5. The Counsel submitted that the details of the overhead charges were submitted to the assessing authority as early as on 17.7.2002 even before fixing the date of hearing on 30.8.2002 and the same has not been properly considered by the Commissioner as can be seen from the impugned order. In this context, he drew our attention to the written submissions filed by the party dated 17.7.2002, particularly Para 17 of the said written submissions which is as under:
“17. Further the allegation that the noticee has not furnished the detailed split up figure of various elements in their Chartered Accountant’s Certificate is not sustainable in view of the fact that the noticee has been submitted the certificate since 1990 and even as late as year 2000, the department had never asked the noticee to product the detailed split up figures. The noticee is now enclosing herewith the detailed spit up figures for the years 1994-95 to 1997-98 and same is marked as Annexure A”, this figures clearly prove that the noticee had considered all the elements that are going into the costing of the PSC Pipes. This evidence conclusively proves that the cast adopted by the noticee for the PSC Pipe’s is legal and valid and in the absence of any evidence let in by the department to prove that the cost certificate is not genuine the rate adopted by the noticee forms the basis for assessable value.”
It was submitted by the Counsel that the written submissions alongwith data for the whole expenses were submitted to the then Commissioner. The successor who heard the matter on 30.8.2002 and passed the order on 24.2.2003 without taking into consideration of the written submissions and accordingly the impugned order is not sustainable in the eye of the law.
6. On seeking the relevant written submissions placed on records, the Department Representative was also of the view that the matter requires to be re-examined by the adjudicating authority and accordingly he requested that the matter may be remanded to the concerned adjudicating authority for de novo consideration.

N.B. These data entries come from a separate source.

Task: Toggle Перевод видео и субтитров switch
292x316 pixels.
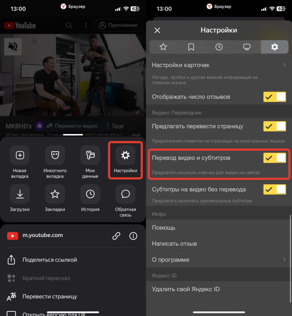Action: (x=275, y=158)
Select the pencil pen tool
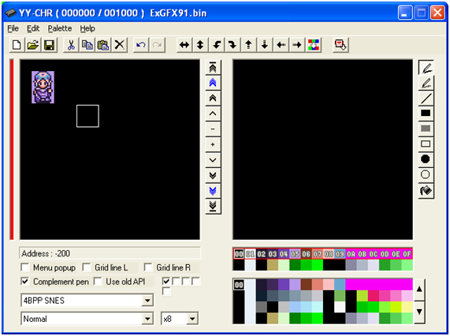The height and width of the screenshot is (336, 450). coord(426,68)
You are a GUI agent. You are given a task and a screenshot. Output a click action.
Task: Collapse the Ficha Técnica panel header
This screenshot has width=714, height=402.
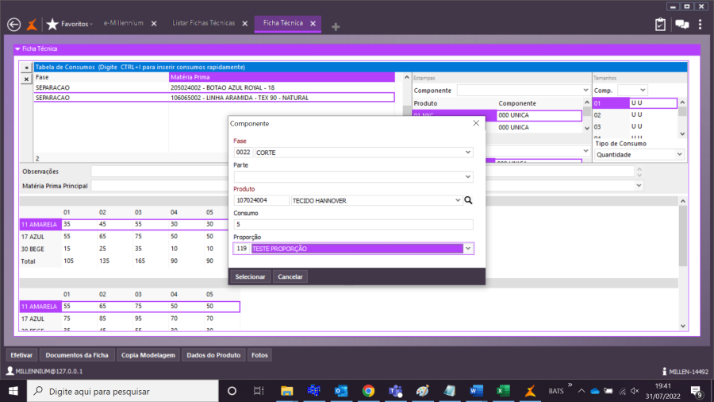[x=17, y=49]
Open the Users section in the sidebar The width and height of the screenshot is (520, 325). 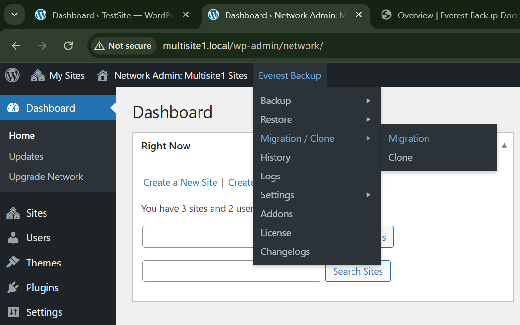click(x=38, y=238)
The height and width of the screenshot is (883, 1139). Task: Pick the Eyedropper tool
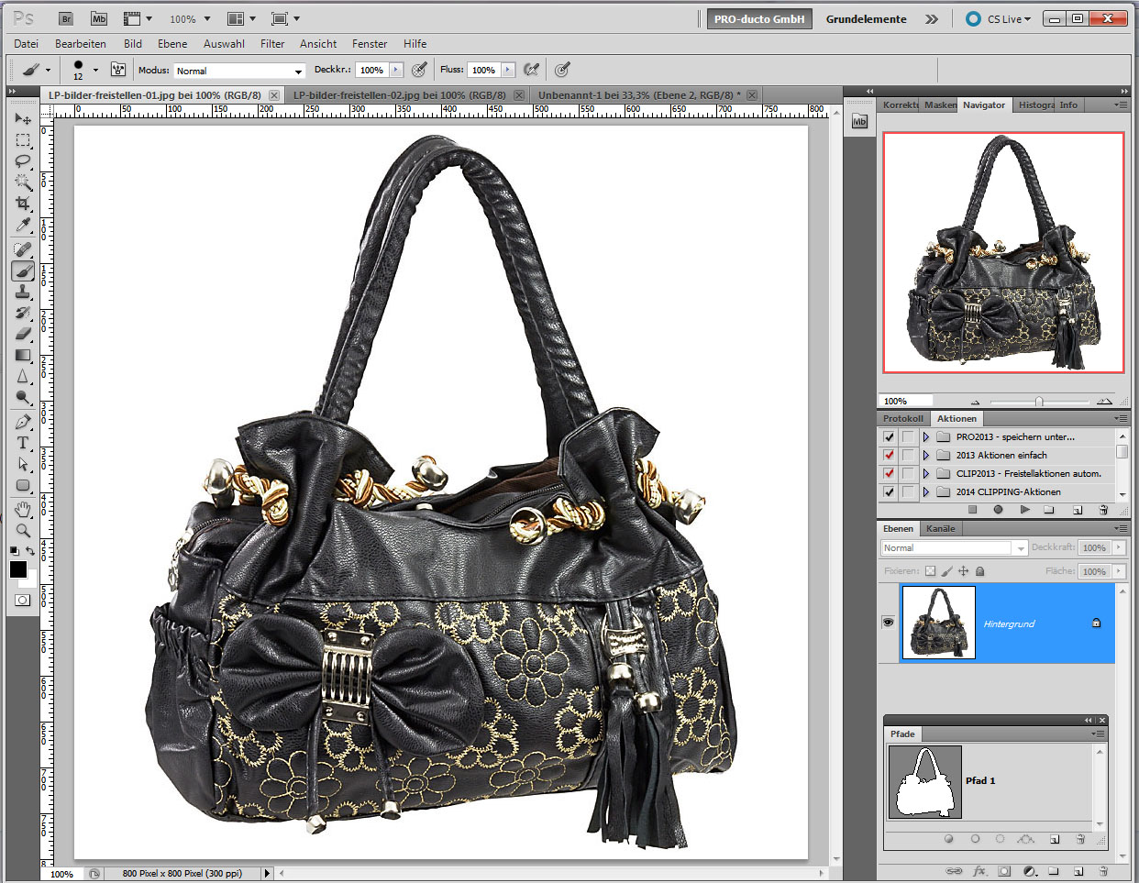point(23,226)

7. On a careful consideration of the submissions made by both sides, particularly in view of the written submissions dated 17.7.2002 has not been taken into consideration by the adjudicating authority while passing the impugned order, we are of the view that the matter will have to go back for reconsideration. In the view we have taken, the matter is remanded to the concerned adjudicating authority to examine the matter afresh particularly in view of the written submissions and to pass an order accordingly on providing an opportunity to the party. All connected issues are kept open. The adjudicating authority is directed to dispose of the matter at the earliest possible, preferably within 4 months from the date of receipt of this order. The appellants also should co-operate with the Department for the speedy disposal of the matter.
8. Thus, these two appeals are allowed by away of remand.